---------- ТЕКСТ
Твой выстрел был подобен Этне
В предгорье трусов, и трусих!

Казалось бы, выстрел можно уподоблять не горе, а какому-нибудь ея действію, – обвалу, изверженію… Но поелику Пастернак считается в советской Россіи да многими и в эмиграции тоже геніальным поэтом, то и выражается он как раз так, как и подобает теперешним геніальным поэтам, и вот еще один пример тому из его стихов:

Поэзія, я буду клясться тобой и кончу, прохрипел: ты не осанка сладкогласца, ты лето с местом в третьем классе, ты пригород, а не припев.
--------------------
---------- ДАННЫЕ
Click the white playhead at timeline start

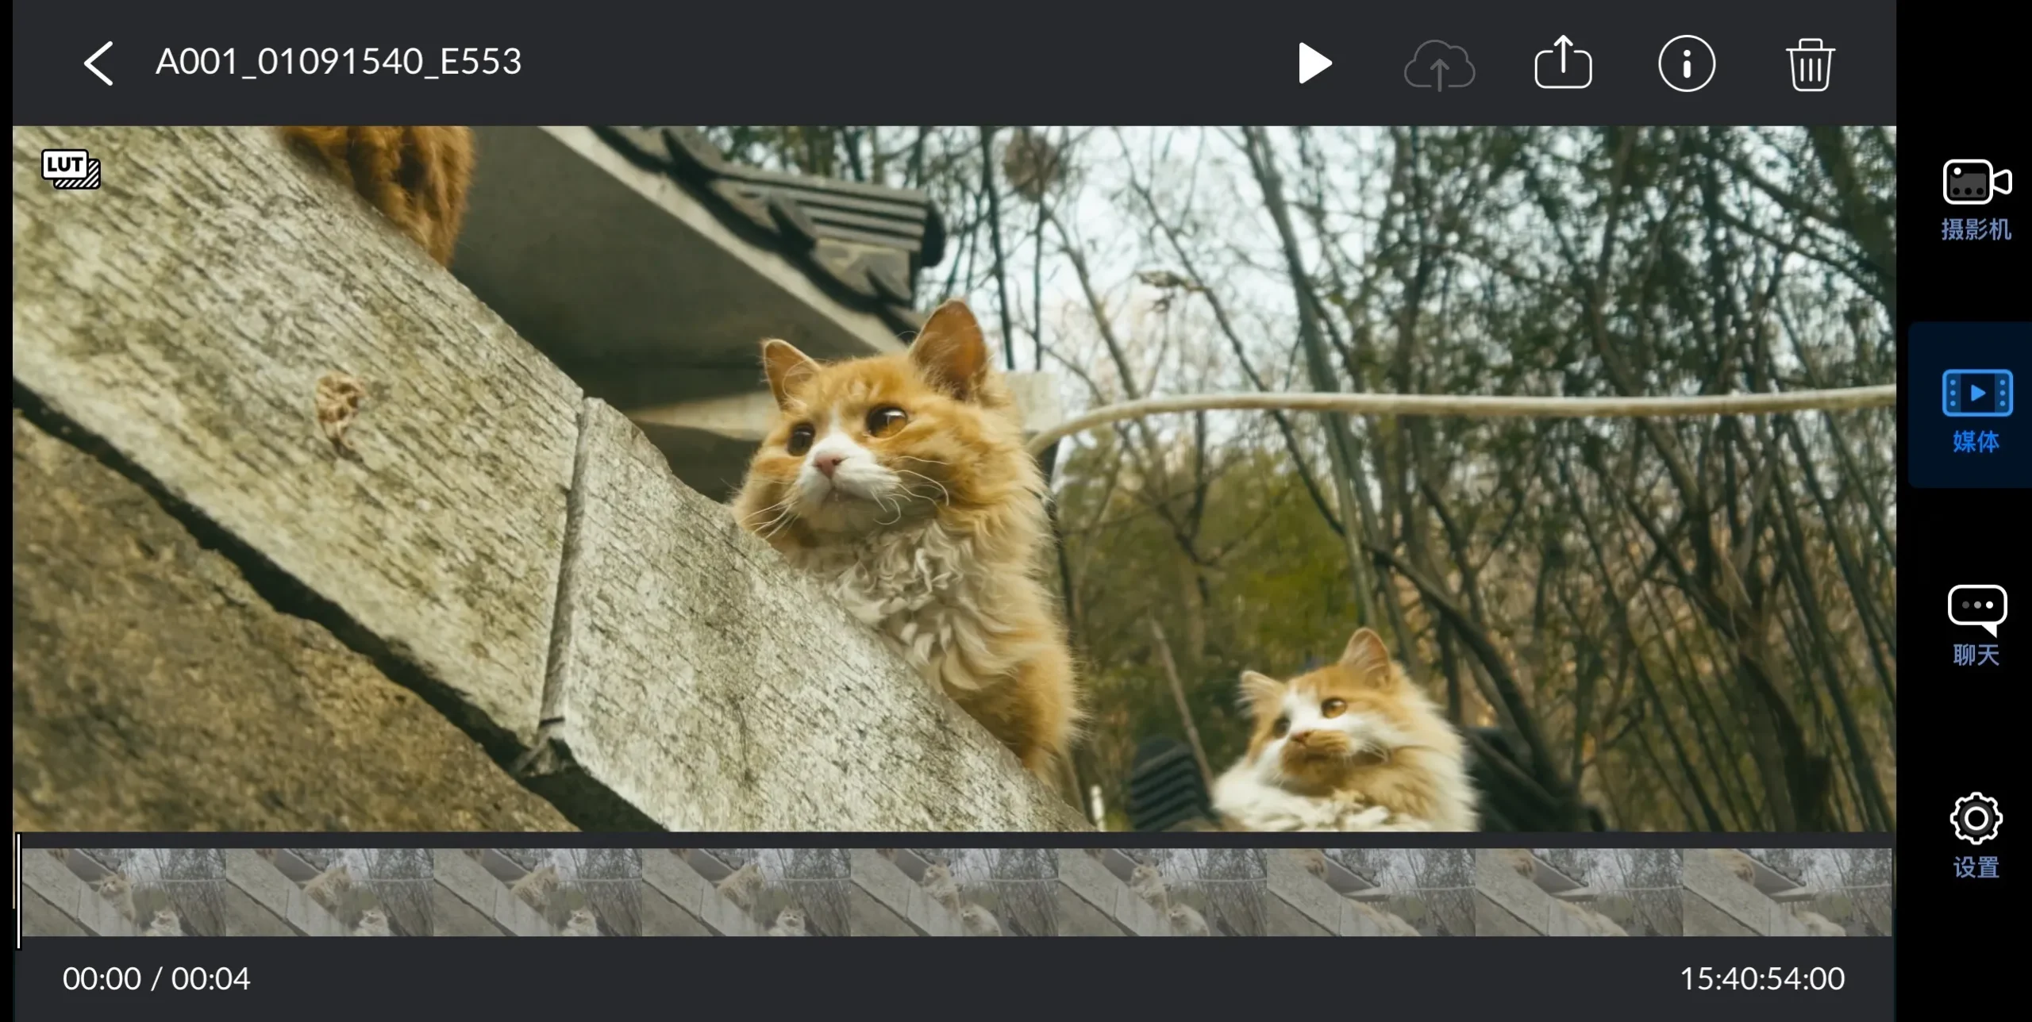(x=17, y=890)
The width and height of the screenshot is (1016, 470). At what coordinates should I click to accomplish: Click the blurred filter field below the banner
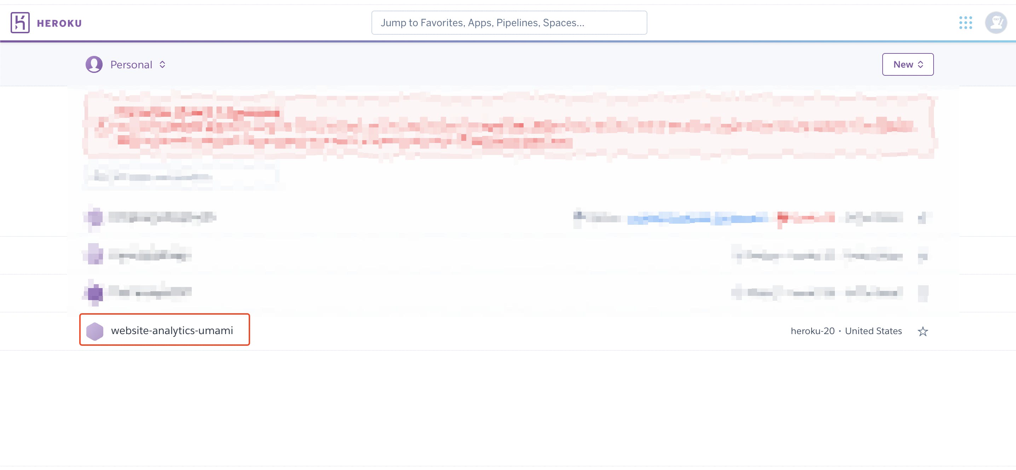coord(181,176)
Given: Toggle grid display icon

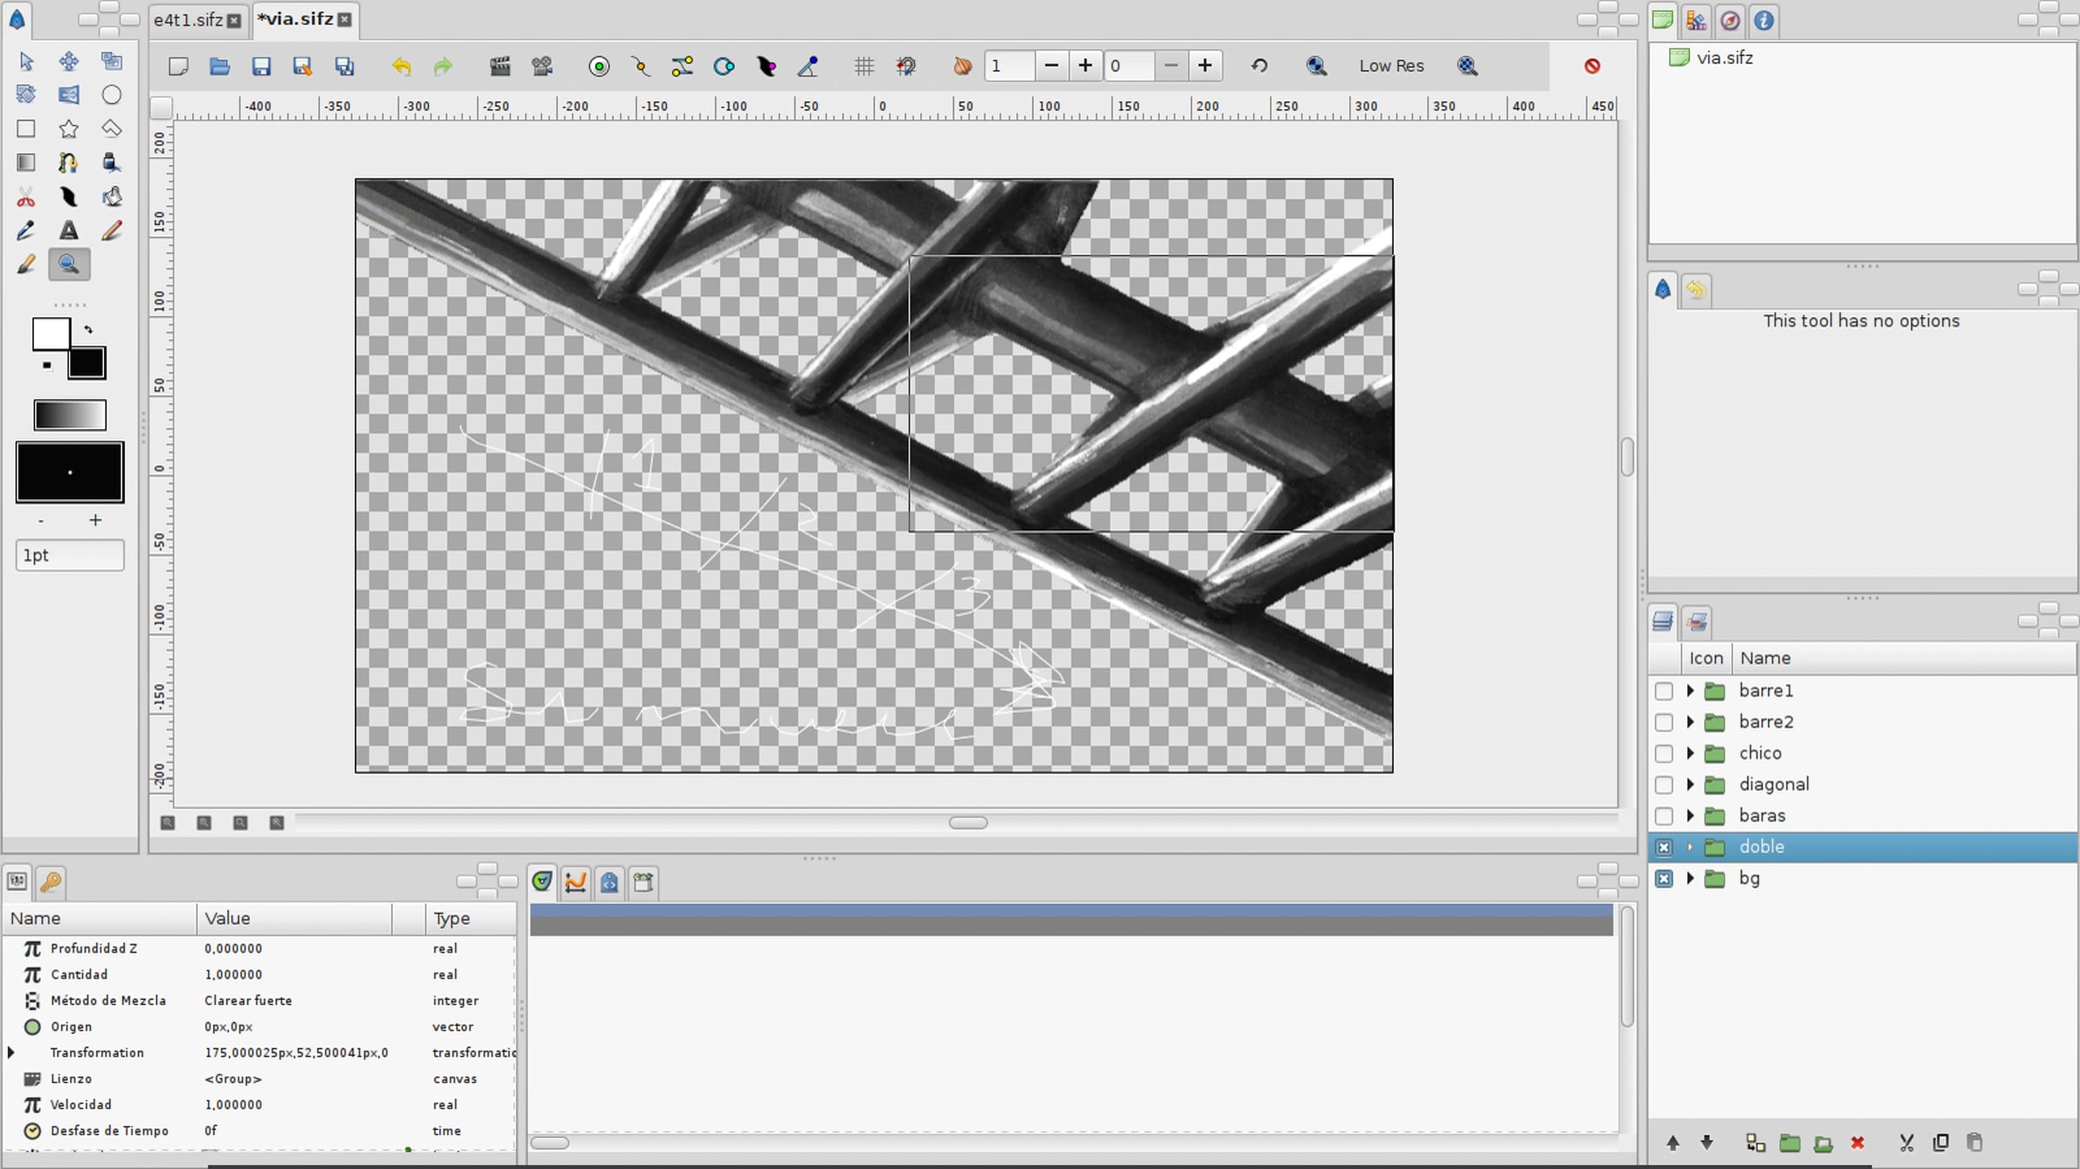Looking at the screenshot, I should tap(863, 66).

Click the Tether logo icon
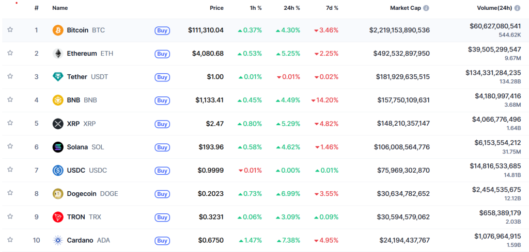click(x=58, y=77)
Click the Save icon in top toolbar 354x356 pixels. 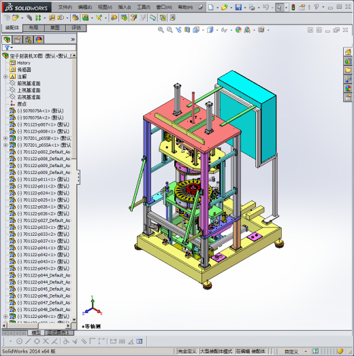[x=238, y=7]
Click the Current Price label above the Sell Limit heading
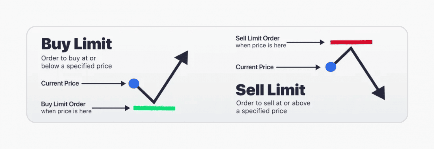The image size is (434, 149). (x=255, y=67)
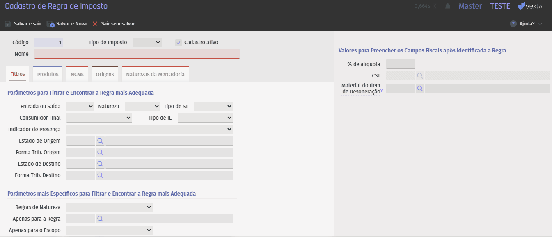This screenshot has height=237, width=552.
Task: Expand the Tipo de Imposto dropdown
Action: point(147,43)
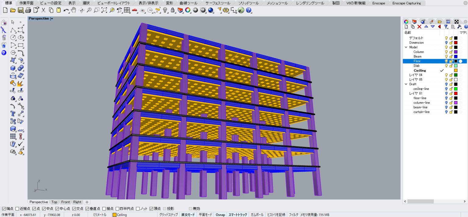Click the red delete layer icon
This screenshot has height=217, width=468.
click(x=419, y=27)
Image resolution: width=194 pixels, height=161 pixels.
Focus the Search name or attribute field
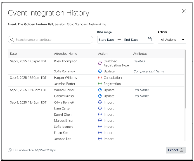(53, 40)
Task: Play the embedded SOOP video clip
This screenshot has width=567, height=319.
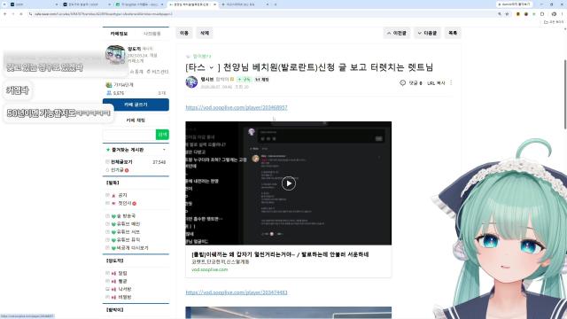Action: pyautogui.click(x=288, y=183)
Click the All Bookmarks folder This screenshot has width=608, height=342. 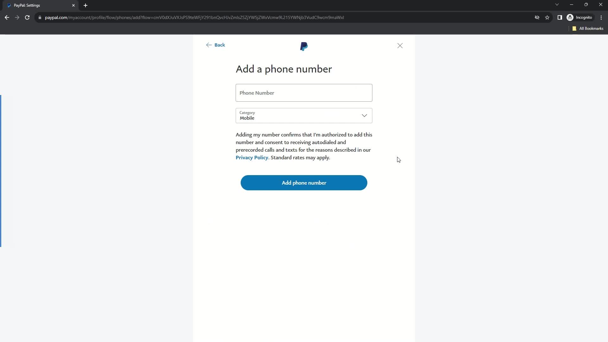pyautogui.click(x=588, y=29)
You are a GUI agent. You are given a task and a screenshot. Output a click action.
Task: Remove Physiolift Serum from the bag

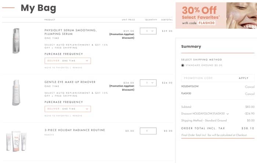pos(77,68)
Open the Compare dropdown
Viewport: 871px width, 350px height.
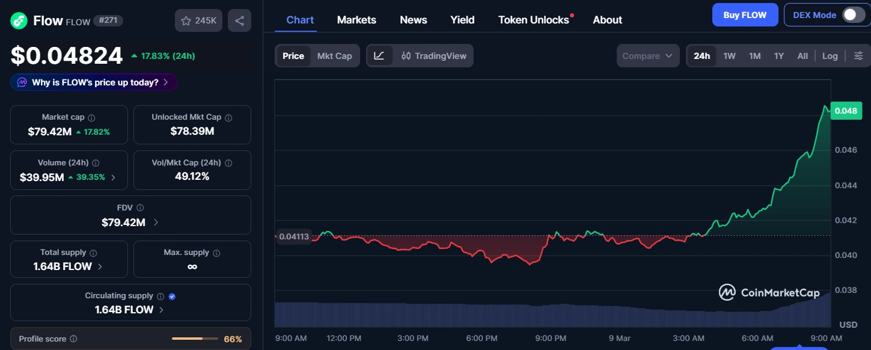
--------------------
§ **ЗАДАНИЯ**:
(1) Кем, согласно тексту, Пастернака считают в советской России и многие в эмиграции?
(2) Пожалуйста, кратко перескажите абзац текста, начинающийся словами «Казалось бы, выстрел можно уподоблять», и сохраните его основные факты.
(3) Подставьте «камнепаду» вместо «обвалу» и приведите фрагмент текста между словами «Казалось бы, выстрел» и «а не припев.» включительно.
Приведённый выше материал существует отдельно от текста.

§ **ОТВЕТЫ**:
(1) Гениальным поэтом.

(2) Выстрел, казалось бы, следует сравнивать не с горой, а с каким-нибудь её действием, например с обвалом или извержением. Пастернака в советской России и многие в эмиграции считают гениальным поэтом, поэтому он и выражается так, как подобает нынешним гениальным поэтам. Ещё один пример тому взят из его стихов.

(3)
Казалось бы, выстрел можно уподоблять не горе, а какому-нибудь ея действію, – камнепаду, изверженію… Но поелику Пастернак считается в советской Россіи да многими и в эмиграции тоже геніальным поэтом, то и выражается он как раз так, как и подобает теперешним геніальным поэтам, и вот еще один пример тому из его стихов:

Поэзія, я буду клясться тобой и кончу, прохрипел: ты не осанка сладкогласца, ты лето с местом в третьем классе, ты пригород, а не припев.